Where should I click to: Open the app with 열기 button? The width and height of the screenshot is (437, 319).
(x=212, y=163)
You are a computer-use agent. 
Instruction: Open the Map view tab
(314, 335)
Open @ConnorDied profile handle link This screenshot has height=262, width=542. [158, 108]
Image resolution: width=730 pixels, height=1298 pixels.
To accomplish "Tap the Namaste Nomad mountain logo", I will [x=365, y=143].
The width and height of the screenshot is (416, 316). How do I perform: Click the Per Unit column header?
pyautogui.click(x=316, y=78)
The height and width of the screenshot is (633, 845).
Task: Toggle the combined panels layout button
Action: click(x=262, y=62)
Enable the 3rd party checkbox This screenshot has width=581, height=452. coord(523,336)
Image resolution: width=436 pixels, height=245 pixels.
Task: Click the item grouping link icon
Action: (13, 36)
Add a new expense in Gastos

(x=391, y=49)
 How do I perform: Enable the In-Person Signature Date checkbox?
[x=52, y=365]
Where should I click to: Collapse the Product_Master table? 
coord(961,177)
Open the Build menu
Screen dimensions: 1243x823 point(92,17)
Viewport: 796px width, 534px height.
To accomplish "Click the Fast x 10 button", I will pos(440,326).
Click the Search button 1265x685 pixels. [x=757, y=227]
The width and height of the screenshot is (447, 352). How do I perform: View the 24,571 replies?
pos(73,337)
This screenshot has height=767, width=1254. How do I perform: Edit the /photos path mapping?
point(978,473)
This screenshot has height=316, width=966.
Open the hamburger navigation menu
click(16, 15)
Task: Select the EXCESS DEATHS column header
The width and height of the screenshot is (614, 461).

Task instructions :: Can you reproduce all of the lines above, word for word and in the same order, without changing anything?

Finished answer ::
Where should I click to: Open the app with 열기 button? The width and height of the screenshot is (437, 319).
(x=212, y=163)
You are a computer-use agent. 
Instruction: Open the Map view tab
(314, 335)
Open @ConnorDied profile handle link This screenshot has height=262, width=542. [158, 108]
Image resolution: width=730 pixels, height=1298 pixels.
To accomplish "Tap the Namaste Nomad mountain logo", I will [x=365, y=143].
The width and height of the screenshot is (416, 316). How do I perform: Click the Per Unit column header?
pyautogui.click(x=316, y=78)
The height and width of the screenshot is (633, 845).
Task: Toggle the combined panels layout button
Action: click(x=262, y=62)
Enable the 3rd party checkbox This screenshot has width=581, height=452. coord(523,336)
Image resolution: width=436 pixels, height=245 pixels.
Task: Click the item grouping link icon
Action: (13, 36)
Add a new expense in Gastos

(x=391, y=49)
 How do I perform: Enable the In-Person Signature Date checkbox?
[x=52, y=365]
Where should I click to: Collapse the Product_Master table? 
coord(961,177)
Open the Build menu
Screen dimensions: 1243x823 point(92,17)
Viewport: 796px width, 534px height.
To accomplish "Click the Fast x 10 button", I will pos(440,326).
Click the Search button 1265x685 pixels. [x=757, y=227]
The width and height of the screenshot is (447, 352). How do I perform: View the 24,571 replies?
pos(73,337)
This screenshot has height=767, width=1254. How do I perform: Edit the /photos path mapping?
point(978,473)
This screenshot has height=316, width=966.
Open the hamburger navigation menu
click(16, 15)
Task: Select the EXCESS DEATHS column header
The width and height of the screenshot is (614, 461).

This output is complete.